Emerging out of stealth mode in November 2015, Deep Instinct’s patent-pending application of deep learning to cybersecurity results in cutting-edge capabilities of unmatched accurate detection and real-time prevention.
Leveraging the capabilities associated with deep learning, Deep Instinct provides instinctive protection on any device, platform, and operating system. Zero-day and APT attacks are immediately detected and blocked before any harm can happen to the enterprise’s endpoints, servers, and mobile devices.
“Deep Instinct relies on end-to-end deep learning for all its advanced malware detection and prevention capabilities. The deep neural network is trained on hundreds of millions of malicious and legitimate files. To handle such large-scale training, Deep Instinct developed its proprietary deep learning infrastructure directly on NVIDIA’s GPU machines,” said Eli.
“The powerful capabilities of NVIDIA GPUs enable us to perform our training at a substantially faster speed compared to CPUs: while training the Deep Instinct brain on NVIDIA’s GPUs takes a little over a single day of training, the same task on CPUs would take more than three months,” he added.
“We are thrilled to be recognised by NVIDIA for what we believe is a groundbreaking application of GPUs. Being able to leverage powerful technological capabilities to apply deep learning to cybersecurity empowers enterprises with unprecedented, real-time protection from the next unexpected attack,” said Guy Caspi, Chief Executive Officer of Deep Instinct.
As a sign of its coming of age, the GPU Technology Conference (GTC) held annually in San Jose, California since 2009, is no longer a niche event but one that is drawing the who’s who of the technology industry.
NVIDIA’s shift of focus from being a visual computing company to an AI company has certainly played a big part in the expansion of the conference. It has attracted around 50 sponsors and 150 exhibitors on top of more than 7,000 participants.
However, it’s not the number of sponsors and exhibitors but rather the quality that is worthy of attention. The line-up of technology firms includes luminaries such as Adobe, Alibaba, Amazon, Autodesk, Cisco, Cray, Dell EMC, DreamWorks Animation, IBM Watson, Lenovo, Microsoft, Samsung Electronics, Verizon Labs, VMware, and Yahoo Research.

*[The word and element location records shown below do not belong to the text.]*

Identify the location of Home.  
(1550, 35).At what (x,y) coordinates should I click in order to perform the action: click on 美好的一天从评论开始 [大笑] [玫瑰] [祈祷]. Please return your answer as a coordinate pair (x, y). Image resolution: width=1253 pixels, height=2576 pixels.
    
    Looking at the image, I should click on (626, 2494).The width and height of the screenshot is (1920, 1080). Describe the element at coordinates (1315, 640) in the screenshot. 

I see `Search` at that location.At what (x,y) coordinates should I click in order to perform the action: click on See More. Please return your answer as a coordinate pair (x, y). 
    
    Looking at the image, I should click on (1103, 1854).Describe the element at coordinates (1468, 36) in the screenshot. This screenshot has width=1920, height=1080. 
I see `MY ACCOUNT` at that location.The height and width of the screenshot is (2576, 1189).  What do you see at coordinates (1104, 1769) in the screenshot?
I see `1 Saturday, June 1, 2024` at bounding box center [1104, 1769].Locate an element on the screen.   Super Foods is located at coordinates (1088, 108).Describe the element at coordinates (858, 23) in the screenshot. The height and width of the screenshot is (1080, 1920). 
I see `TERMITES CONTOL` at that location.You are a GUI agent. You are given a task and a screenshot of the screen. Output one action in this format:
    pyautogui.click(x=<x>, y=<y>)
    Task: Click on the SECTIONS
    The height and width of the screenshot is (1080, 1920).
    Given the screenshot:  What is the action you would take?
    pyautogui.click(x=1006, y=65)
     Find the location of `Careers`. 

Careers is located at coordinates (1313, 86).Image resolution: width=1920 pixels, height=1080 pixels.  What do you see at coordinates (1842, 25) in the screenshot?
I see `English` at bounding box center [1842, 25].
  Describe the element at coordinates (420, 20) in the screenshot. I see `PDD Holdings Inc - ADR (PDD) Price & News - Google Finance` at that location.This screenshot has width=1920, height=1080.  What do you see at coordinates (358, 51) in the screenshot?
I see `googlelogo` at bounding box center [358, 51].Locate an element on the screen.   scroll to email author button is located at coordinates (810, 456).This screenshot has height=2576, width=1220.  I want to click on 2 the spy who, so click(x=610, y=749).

With AI being such a prime mover of autonomous vehicles, it is also not surprising that leading names in the automotive industry were also present — BMW Group, Chevron, ExxonMobil, Ford Motor Company, General Motors, Honda Research Institute, and Mercedes-Benz R&D North America.
Amid the various booths showcasing VR technologies was one by NASA Ames Research Center, which showed a VR demonstration on Mars.
Artificial intelligence (AI) is not new. In fact, it has so many false starts over the past 60 years. The term went into hibernation for a long time.
Research into AI began way back in Dartmouth College in 1956 and was constantly associated with being the next frontier in the 1980s when mainframe computers ruled and supercomputers were a ginormous investment that very few could afford.
Despite the research put in over the years, the technology never quite took off and fell flat in many instances.